- **Requirement**
Only some lines are wanted. Transcribe, exactly, the lines below from the line with "Task: Select the orange" up to and including the line with "You are a computer-use agent. This".

[Stored records]

━━━━━━━━

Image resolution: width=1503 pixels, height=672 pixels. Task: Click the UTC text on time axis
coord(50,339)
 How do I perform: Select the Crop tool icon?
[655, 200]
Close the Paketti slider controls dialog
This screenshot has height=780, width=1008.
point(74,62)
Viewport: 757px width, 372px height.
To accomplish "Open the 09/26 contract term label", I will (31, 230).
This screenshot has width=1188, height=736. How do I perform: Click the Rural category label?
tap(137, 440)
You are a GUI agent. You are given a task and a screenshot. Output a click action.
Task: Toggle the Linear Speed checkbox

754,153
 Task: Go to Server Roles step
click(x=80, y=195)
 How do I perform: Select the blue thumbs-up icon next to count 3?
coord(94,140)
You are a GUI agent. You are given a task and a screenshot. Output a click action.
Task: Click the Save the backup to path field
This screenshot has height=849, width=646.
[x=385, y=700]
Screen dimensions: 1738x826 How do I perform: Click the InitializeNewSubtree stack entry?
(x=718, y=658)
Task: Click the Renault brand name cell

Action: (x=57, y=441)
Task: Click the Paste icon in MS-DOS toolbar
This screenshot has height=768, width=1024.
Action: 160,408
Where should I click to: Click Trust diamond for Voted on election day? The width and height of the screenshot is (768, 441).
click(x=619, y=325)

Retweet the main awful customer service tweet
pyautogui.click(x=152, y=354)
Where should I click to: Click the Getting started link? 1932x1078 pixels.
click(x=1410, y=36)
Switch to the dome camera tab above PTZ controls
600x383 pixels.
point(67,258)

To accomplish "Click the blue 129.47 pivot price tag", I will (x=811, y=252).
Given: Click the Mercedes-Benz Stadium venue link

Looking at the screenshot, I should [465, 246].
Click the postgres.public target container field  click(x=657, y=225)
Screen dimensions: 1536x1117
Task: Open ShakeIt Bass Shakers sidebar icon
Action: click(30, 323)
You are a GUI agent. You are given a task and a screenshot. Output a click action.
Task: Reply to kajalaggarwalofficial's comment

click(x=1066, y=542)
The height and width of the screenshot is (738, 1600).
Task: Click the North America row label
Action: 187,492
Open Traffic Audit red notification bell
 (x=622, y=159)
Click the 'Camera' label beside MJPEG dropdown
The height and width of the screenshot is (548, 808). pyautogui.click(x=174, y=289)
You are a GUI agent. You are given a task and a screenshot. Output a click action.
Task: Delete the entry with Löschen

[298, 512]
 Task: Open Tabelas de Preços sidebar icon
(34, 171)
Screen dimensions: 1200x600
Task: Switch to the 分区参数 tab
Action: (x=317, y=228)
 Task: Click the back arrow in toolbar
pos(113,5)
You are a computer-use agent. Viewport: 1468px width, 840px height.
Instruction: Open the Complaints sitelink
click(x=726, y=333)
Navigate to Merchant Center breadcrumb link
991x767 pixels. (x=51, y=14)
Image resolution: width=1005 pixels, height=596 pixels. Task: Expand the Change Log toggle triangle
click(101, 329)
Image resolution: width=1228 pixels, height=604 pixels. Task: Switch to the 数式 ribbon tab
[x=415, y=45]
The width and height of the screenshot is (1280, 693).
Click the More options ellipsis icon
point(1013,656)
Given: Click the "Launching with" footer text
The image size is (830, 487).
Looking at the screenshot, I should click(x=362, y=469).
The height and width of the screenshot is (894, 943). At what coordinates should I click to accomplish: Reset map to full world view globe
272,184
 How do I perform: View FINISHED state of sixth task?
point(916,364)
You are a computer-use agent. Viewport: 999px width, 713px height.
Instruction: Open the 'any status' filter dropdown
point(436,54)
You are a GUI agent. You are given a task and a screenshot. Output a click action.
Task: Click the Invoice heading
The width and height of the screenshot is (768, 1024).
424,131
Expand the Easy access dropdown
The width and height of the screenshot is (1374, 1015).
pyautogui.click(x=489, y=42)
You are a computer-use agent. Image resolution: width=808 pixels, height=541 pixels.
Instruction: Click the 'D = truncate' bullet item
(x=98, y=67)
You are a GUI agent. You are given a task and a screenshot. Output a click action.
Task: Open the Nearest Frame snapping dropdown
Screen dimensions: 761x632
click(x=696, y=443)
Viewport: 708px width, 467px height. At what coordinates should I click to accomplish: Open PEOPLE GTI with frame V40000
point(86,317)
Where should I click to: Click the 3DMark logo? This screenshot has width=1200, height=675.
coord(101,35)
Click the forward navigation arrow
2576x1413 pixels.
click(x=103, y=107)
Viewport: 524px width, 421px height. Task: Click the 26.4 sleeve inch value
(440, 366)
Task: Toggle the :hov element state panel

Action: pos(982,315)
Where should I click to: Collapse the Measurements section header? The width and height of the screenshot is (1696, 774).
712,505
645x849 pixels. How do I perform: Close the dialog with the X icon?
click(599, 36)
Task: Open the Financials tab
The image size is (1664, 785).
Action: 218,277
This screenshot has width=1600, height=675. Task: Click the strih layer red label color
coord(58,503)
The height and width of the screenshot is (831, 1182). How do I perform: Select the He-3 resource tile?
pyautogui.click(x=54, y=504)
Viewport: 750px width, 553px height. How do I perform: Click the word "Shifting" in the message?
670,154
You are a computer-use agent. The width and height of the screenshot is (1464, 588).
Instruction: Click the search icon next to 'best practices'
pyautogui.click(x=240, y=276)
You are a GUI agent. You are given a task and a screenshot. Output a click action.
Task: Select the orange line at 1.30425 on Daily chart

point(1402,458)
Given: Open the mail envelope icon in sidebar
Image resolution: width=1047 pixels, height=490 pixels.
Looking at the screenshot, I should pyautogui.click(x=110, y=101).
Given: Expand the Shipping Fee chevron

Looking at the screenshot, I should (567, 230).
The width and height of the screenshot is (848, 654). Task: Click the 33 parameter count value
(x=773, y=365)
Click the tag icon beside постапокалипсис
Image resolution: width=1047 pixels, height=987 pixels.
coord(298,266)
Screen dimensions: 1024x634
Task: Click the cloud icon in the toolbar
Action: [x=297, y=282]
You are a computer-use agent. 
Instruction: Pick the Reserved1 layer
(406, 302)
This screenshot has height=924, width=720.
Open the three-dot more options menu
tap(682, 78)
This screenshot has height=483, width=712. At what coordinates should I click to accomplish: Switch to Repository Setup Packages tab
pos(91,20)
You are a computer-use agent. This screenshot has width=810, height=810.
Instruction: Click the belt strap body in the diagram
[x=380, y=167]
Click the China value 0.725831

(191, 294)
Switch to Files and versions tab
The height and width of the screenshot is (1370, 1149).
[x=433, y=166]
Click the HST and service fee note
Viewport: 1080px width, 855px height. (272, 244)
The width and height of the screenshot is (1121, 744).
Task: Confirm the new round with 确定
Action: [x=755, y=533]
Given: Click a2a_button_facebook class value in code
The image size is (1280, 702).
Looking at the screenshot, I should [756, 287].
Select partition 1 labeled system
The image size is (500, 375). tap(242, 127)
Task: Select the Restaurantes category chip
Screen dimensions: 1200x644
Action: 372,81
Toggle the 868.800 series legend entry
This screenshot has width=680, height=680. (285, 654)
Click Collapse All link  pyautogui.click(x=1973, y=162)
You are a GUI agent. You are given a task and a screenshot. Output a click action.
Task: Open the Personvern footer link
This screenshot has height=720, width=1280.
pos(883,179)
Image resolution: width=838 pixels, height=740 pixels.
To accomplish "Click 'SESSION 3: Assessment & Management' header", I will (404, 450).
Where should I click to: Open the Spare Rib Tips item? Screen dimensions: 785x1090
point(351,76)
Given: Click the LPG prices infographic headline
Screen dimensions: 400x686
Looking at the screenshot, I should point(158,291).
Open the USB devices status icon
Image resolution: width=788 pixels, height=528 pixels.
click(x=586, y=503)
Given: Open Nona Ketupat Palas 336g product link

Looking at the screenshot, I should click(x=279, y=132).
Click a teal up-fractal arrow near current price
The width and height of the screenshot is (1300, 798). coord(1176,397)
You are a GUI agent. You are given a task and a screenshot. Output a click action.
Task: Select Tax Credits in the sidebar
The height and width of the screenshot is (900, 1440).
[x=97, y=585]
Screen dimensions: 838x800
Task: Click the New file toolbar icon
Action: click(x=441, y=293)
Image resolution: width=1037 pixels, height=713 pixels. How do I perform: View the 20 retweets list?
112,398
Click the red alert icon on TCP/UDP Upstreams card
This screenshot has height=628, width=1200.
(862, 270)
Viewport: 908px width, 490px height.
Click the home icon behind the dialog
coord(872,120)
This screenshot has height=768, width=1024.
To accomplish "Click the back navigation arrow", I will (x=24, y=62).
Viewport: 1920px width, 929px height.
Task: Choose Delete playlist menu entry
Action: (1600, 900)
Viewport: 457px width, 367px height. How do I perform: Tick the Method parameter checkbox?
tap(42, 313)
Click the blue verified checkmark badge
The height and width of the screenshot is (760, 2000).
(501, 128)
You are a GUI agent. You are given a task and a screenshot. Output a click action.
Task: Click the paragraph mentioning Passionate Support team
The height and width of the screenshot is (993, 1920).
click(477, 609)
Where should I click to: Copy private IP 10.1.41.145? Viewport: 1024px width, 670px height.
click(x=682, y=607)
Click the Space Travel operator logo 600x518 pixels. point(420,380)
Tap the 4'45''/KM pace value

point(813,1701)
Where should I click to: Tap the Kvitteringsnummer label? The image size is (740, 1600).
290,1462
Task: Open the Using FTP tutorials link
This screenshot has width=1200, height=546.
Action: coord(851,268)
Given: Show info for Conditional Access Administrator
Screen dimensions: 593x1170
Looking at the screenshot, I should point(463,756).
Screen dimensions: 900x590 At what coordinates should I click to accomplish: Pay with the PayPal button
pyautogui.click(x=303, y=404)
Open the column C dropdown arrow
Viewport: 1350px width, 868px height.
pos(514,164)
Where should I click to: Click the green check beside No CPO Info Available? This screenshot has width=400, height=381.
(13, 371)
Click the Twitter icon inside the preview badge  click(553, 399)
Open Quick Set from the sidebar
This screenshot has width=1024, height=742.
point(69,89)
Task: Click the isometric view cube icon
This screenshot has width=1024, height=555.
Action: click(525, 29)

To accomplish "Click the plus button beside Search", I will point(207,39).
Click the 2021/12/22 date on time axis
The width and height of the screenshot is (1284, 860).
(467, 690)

━━━━━━━━

- **Expected answer**
Task: Select the orange line at 1.30425 on Daily chart

point(1402,458)
Given: Open the mail envelope icon in sidebar
Image resolution: width=1047 pixels, height=490 pixels.
Looking at the screenshot, I should pyautogui.click(x=110, y=101).
Given: Expand the Shipping Fee chevron

Looking at the screenshot, I should (567, 230).
The width and height of the screenshot is (848, 654). Task: Click the 33 parameter count value
(x=773, y=365)
Click the tag icon beside постапокалипсис
Image resolution: width=1047 pixels, height=987 pixels.
coord(298,266)
Screen dimensions: 1024x634
Task: Click the cloud icon in the toolbar
Action: [x=297, y=282]
You are a computer-use agent. 
Instruction: Pick the Reserved1 layer
(406, 302)
This screenshot has height=924, width=720.
Open the three-dot more options menu
tap(682, 78)
This screenshot has height=483, width=712. At what coordinates should I click to accomplish: Switch to Repository Setup Packages tab
pos(91,20)
You are a computer-use agent. This screenshot has width=810, height=810.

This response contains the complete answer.